By David F. Rooney
They may be divided over some of the value of the long-form Census — that’s the mega-page document all Canadians must fill out every five years — but City Councillors have agreed to back a position paper that argues the Census actually yields valuable information for municipal governments.
The long-form Census question is a federal issue that has some meaning for municipalities. The data gathered by the multi-page form helps municipal governments track local economic, social and demographic developments. Making the form optional — instead of mandatory as it is now — will degrade that ability, Community Economic Development Director Alan Mason said in the position paper, which was presented to Council during its Committee of the Whole (CoW) meeting last Tuesday.
“As reported in The Canadian Press (the national news service) of July 1, the only justification for doing away with the long-form Census questionnaire is that ‘many Canadians had complained of its coercive and intrusive nature,'” Mason wrote. “It is true that some people have made such complaints. It is also true that, as with tax forms, which are also mandatory, the Census asks something of Canaians in order toa chieve a public good. The vast majority of Canadians accept this and readily comply.
“Fortunate so as the usefulness of the long-form Census depends critically on the exceptionally high response rate — ver 95 per cent, the highest of any G20 country — that is only possible with a mandatory questionnaire.
“Replacing it with the voluntary National Household Survey, as has been proposed, is not acceptable alternative. The average resposnse rate to voluntary Statistics Canada surveys is of the order of 70 per cent. The problem is that the 30 per cent who do not respond are likely to be drawn disproportionately from the most vulnerable groups in society, including aboriginal peoples, persons with weaker language skills, newly arrived immigrants and the low-income elderly. Young people, especially in the critical years of post-secondary education and entry into the labour force are also under-represented. Our understanding of these groups would be diminished and policy measures would be based on much weaker evidence.”
Despite that, some Councillors argued against supporting the paper, largely because the statistical analysis is produced over a period of years — not months.

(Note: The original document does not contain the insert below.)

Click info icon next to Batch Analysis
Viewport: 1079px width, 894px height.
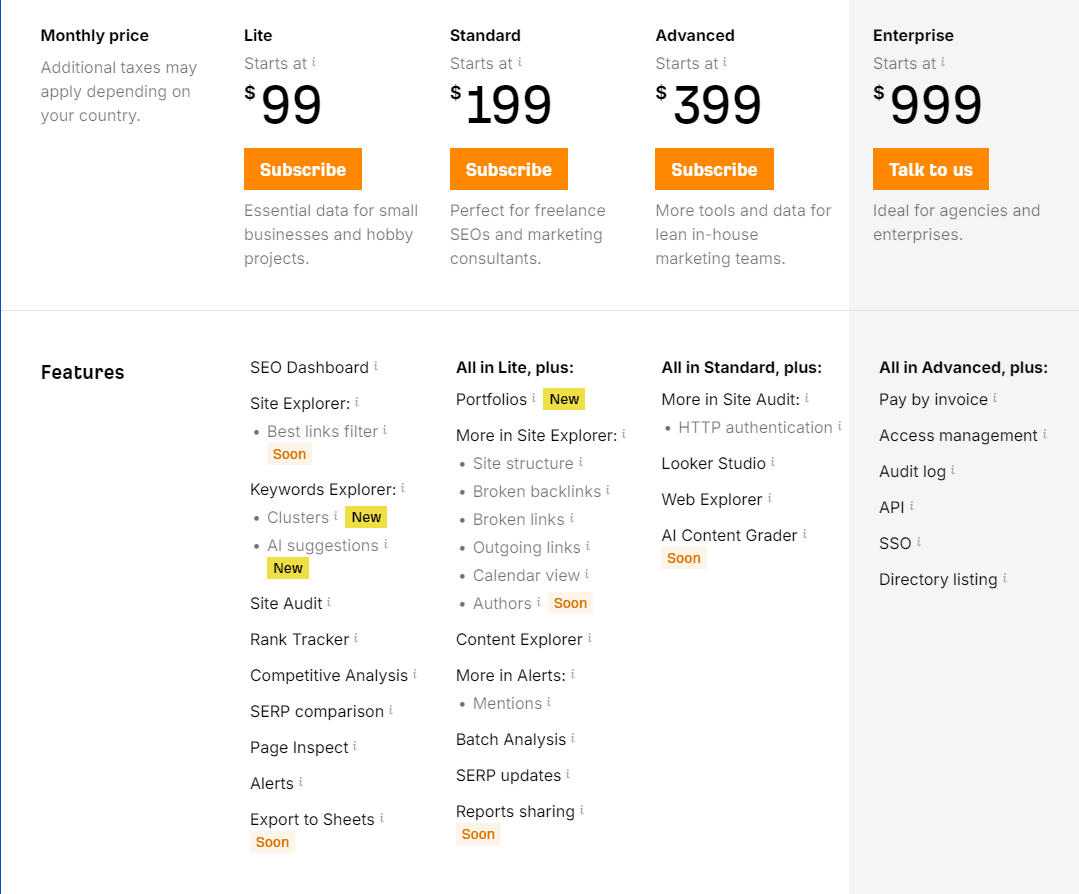point(573,738)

“It has always been my feeling that the (statistical analyses) are so late that they’re of little value,” said Councillor Phil Welock.
Steve Bender argued that dismissing the value of a voluntary census may be putting the cart before the horse as many people may be willing to fill out a voluntary form.
In the end, though, all Councillors voted to support the paper and “strongly urge the federal government o reverse its decision to cancel the mandatory Census long-form questionnaire.